--- START ---

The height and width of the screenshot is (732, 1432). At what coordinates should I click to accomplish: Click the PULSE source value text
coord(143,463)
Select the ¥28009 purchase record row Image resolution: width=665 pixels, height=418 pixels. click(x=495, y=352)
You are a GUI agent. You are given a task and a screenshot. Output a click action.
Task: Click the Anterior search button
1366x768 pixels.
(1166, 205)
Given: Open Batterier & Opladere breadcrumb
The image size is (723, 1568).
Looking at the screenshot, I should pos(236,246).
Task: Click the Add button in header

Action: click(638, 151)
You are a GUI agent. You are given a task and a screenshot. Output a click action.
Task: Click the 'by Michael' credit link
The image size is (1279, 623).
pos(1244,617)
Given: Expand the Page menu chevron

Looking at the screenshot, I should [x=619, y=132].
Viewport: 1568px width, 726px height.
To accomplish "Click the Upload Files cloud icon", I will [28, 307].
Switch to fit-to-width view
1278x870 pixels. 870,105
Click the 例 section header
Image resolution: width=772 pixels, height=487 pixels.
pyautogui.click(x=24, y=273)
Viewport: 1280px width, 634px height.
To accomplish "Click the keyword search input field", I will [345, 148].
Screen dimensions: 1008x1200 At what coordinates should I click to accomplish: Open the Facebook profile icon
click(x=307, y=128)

--- END ---

### What you are asked to do
Print exactly, and only, the lines from the line containing "Screen dimensions: 1008x1200" through the final line of the records, both included.

### Finished task
Screen dimensions: 1008x1200 At what coordinates should I click to accomplish: Open the Facebook profile icon
click(x=307, y=128)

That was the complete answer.